Ich schrieb: „Wenn man sich alle Kindheitsträume erfüllt hat, dann sitzt man in einer Bar wo auf Großleinwand Basketball läuft, und ißt still und entrückt sein halbgutes günstiges Essen und wundert sich darüber, was die Leute reden, und wie jung sie erscheinen. Man hat etwas vergessen und läßt etwas sein, tut stattdessen etwas anderes.“
Ich dachte: „Andere hätten ein Problem mit dem Alleinsein. Für mich macht es keinen Unterschied, ich bin und war immer überall allein, und dann auch wieder nicht, aber auf eine Weise, die es egal macht, ob ich verreist bin oder nicht.“

Und ich war abwechselnd (nein, durchmischt) verärgert und amüsiert über eine Mail, in der ich gefragt wurde, warum ich das machte? (Und der mir schrieb, er hat mir nichts dir nichts eine Familie gegründet, und ich dachte, wenn ich ihn frage „Warum machst du das?“) Und als Antwort war wieder, wie von anderen, „Selbstfindung“ vorgeschlagen worden. Nein. So wie ich das Wort verstehe, habe ich mich vor vielen Jahren gefunden. Ich erinnerte mich an die kommende Geliebte, die meine Beschwerde verstanden hatte über dieses Wort, welches Menschen aus Mangel an Phantasie benutzen – um eine Lücke in ihrer Vorstellung zu überbrücken. Ich dachte: Was stellen die sich denn darunter vor? Wenn sie das meinen, was in Filmen so präsentiert wird: eine Art Erweckungsmoment nach einem Leiden, vorher hatte der Held gescheiterte Beziehungen und drohte in einem Sumpf zu versinken, nachher stellt er seine neugefundene oder geläuterte Kreativität in den Dienst der Gesellschaft, oder der Zukunft, oder irgendeines dieser guten Dinge – nein. Nein. Nein.

Vorher, zwei Tage vorher, fühlte ich beim Fahren ein Pressen am Herz und schrieb: aber vielleicht ist mein Herz voll.

Abends in Memphis auf einem sehr bequemen Sessel in einem Raum mit einem großen Teppich, einem Raum voller Bücher, und mir gegenüber, die rechte Hand am Kopf, lesend, eine jener strengen Schönheiten, die mich immer fasziniert haben, eine Brille trägt sie und hat glatte blonde Haare, durch die sie sich streicht.
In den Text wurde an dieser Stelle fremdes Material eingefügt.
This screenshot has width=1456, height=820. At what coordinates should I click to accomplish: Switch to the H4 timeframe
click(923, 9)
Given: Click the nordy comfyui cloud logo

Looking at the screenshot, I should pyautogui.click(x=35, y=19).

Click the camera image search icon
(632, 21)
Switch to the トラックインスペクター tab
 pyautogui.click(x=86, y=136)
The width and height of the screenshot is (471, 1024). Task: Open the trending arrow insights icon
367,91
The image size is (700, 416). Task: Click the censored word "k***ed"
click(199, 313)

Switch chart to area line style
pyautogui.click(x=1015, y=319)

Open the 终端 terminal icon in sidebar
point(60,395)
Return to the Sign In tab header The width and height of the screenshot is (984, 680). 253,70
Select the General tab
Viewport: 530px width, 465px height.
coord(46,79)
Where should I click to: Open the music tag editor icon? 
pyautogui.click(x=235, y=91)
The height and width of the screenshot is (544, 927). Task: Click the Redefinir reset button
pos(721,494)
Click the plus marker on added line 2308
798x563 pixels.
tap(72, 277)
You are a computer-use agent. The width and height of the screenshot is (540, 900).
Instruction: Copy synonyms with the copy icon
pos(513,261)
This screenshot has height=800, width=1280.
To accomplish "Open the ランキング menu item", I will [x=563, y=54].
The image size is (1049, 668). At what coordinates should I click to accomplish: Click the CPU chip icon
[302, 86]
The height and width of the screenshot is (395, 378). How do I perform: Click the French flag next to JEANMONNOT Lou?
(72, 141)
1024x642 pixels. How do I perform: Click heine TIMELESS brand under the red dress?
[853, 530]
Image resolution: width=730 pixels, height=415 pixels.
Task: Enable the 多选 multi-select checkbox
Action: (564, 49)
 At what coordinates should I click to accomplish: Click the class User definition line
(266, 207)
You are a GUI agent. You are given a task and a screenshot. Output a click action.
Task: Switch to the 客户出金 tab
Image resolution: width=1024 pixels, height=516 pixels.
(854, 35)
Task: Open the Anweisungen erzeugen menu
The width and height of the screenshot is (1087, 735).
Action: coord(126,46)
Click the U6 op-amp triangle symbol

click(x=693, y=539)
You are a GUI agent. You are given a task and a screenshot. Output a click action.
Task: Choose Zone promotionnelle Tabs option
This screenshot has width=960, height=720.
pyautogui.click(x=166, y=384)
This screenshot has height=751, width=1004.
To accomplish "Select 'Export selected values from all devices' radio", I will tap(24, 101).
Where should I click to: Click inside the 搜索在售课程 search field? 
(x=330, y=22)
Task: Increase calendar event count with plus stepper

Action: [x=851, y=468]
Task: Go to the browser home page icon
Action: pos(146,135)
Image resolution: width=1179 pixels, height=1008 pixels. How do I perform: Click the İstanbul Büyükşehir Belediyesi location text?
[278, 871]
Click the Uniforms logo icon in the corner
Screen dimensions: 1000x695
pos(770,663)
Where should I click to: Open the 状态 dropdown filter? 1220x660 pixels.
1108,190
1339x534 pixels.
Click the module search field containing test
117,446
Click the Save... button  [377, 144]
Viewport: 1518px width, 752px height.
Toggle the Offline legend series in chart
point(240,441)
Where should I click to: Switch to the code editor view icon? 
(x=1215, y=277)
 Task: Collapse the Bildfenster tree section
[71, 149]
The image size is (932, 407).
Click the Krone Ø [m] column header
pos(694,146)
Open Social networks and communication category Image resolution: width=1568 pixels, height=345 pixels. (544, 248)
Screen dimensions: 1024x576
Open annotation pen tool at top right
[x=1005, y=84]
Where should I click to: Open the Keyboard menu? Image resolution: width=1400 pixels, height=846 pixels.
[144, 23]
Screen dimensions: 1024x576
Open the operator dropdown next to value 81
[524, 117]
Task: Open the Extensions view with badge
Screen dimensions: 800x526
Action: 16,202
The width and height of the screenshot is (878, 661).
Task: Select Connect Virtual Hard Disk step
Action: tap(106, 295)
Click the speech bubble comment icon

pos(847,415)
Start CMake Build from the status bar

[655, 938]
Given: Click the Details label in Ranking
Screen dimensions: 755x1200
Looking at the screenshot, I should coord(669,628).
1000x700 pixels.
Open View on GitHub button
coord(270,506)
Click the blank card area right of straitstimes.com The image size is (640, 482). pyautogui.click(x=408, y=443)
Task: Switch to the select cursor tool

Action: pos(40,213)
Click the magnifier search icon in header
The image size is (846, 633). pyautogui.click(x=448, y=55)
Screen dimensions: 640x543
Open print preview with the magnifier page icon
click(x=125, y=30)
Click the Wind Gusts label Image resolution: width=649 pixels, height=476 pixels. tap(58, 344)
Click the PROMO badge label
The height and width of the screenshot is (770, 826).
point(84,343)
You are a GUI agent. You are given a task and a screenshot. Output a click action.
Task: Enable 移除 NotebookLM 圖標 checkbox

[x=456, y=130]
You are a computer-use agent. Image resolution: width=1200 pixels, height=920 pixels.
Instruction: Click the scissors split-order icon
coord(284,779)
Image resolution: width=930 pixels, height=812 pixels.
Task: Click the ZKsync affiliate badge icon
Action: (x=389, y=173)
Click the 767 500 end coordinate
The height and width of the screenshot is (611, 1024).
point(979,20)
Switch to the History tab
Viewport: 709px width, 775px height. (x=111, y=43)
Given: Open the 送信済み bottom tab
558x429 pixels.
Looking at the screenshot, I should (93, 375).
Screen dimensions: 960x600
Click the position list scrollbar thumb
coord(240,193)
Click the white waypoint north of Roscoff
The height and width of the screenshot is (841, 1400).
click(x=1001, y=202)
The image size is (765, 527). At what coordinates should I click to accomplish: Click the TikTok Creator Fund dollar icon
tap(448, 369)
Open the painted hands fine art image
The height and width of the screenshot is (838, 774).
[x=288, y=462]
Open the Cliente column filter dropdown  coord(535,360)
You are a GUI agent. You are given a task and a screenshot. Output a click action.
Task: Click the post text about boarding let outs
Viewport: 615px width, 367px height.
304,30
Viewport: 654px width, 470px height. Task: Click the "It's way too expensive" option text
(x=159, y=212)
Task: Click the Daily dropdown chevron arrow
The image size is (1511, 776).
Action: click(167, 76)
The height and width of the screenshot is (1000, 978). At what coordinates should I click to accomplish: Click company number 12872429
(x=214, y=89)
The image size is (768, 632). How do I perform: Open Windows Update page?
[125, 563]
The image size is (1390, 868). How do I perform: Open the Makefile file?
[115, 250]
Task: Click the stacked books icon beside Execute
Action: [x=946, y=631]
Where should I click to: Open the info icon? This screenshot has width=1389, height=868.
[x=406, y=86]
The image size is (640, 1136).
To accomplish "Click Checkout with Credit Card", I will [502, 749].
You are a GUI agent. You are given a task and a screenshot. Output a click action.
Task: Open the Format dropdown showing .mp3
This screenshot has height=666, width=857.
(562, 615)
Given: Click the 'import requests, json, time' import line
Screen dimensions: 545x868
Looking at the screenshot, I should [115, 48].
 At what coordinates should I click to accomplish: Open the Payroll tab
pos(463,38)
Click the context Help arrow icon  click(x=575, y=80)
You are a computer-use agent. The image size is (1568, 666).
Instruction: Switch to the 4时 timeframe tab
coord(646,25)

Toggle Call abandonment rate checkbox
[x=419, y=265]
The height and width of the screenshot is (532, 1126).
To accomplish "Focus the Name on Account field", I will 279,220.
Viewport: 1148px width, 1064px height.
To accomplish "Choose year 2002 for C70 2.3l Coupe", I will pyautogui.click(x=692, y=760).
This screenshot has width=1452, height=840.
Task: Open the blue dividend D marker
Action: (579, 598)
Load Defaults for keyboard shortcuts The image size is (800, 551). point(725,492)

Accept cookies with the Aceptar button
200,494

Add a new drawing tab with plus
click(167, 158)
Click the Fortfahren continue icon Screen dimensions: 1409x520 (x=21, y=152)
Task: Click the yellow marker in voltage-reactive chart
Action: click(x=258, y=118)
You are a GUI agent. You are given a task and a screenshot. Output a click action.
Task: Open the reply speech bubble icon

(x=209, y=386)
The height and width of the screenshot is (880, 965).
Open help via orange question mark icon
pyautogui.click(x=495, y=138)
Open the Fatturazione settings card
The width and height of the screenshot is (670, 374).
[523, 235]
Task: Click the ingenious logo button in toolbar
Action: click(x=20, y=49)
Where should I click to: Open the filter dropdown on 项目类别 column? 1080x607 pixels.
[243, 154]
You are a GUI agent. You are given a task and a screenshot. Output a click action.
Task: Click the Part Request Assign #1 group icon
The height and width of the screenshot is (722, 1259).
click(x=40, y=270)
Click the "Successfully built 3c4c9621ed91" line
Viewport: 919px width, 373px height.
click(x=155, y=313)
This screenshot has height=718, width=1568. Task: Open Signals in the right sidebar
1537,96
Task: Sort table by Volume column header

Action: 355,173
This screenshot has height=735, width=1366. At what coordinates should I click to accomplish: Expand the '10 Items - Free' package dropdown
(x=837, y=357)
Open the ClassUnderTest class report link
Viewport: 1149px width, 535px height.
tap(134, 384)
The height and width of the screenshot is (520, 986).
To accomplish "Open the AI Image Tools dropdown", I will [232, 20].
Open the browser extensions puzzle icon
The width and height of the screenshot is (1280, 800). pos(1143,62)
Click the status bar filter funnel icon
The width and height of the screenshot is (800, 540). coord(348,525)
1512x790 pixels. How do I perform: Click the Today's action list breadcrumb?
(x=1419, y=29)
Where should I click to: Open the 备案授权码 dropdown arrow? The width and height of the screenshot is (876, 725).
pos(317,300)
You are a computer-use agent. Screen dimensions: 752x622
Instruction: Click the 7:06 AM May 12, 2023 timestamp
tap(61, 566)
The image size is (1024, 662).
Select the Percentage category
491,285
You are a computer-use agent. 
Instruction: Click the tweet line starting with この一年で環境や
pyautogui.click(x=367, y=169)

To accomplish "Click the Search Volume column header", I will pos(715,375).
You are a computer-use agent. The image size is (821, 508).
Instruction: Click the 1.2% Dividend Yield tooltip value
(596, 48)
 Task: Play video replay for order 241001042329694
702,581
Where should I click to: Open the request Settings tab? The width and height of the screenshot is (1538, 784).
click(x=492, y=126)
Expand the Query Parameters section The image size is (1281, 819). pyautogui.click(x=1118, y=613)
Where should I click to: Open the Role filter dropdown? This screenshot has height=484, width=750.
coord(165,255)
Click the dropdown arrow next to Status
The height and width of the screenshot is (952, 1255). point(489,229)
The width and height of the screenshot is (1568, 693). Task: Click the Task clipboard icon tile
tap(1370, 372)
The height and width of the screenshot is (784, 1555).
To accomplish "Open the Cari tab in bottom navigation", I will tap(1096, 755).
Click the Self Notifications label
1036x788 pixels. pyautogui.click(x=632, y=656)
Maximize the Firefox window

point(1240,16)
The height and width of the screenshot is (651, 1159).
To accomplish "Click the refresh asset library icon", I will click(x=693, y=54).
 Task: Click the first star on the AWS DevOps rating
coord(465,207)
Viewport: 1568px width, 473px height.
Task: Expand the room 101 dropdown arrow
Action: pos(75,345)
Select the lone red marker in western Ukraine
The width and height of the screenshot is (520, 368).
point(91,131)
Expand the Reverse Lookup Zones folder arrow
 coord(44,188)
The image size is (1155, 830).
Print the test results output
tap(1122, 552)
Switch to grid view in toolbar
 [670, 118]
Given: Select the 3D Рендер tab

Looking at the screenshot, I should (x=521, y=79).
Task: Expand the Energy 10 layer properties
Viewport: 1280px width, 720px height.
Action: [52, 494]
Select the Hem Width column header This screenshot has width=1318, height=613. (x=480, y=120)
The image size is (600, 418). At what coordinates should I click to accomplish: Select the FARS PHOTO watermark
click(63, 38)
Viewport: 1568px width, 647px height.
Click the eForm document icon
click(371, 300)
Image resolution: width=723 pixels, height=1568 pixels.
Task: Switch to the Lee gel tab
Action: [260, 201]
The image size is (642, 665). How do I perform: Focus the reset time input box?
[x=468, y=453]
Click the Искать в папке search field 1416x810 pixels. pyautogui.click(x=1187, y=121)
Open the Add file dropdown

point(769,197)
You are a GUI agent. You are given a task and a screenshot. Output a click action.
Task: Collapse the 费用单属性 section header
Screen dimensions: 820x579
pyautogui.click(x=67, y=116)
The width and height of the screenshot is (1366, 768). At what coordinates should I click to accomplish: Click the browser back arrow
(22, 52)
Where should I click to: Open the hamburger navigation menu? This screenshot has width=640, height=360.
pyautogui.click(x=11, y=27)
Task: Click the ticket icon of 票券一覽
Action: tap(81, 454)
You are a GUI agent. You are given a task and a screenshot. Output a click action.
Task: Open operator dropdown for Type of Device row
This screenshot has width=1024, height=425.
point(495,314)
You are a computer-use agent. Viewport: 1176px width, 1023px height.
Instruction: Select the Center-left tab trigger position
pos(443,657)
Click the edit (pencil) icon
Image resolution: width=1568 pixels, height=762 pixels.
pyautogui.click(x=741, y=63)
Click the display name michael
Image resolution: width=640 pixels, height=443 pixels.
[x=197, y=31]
Später schlafe ich auf dem Sessel weg in ichweißnichtmehrwelche Träume.
Und heute noch die Häuser auf Stelzen und der Reisanbau, natürlich wird hier Reis angebaut und eine Riesenportion Catfish gegessen mit drei Beilagen und geschnackt mit einem alten Ehepaar und danach, aus dem schrägen Soul Fish Cafe heraus, im Dunkel die Cooper Street bis zur Union Avenue gegangen, oh es war bitter bitter kalt und ich war bis zum Hals voll, aber einmal lächelt ein Tischler durchs Fenster aus seiner beleuchteten Werkstatt, und die entgegenkommenden betrunkenen Alten tun leid, und es gibt schöne flache Häuser und Lichter im Dunkel und Gemeinde ist das Wort, selbst wenn die „I love Memphis“-Graffiti Auftragsarbeiten sind, sage und schreibe: die Stadt wo das Herz wieder zu schlagen angefangen hat, und der große Fluß den ich vorher überquert habe und dann bin ich auf dem Highway 61 beinah eingeschlafen, aber jetzt bin ich in Memphis angekommen und diese Stadt, durch die dieses große große Wasser fließt, ist heute Abend das schlagende Herz der Menschheit.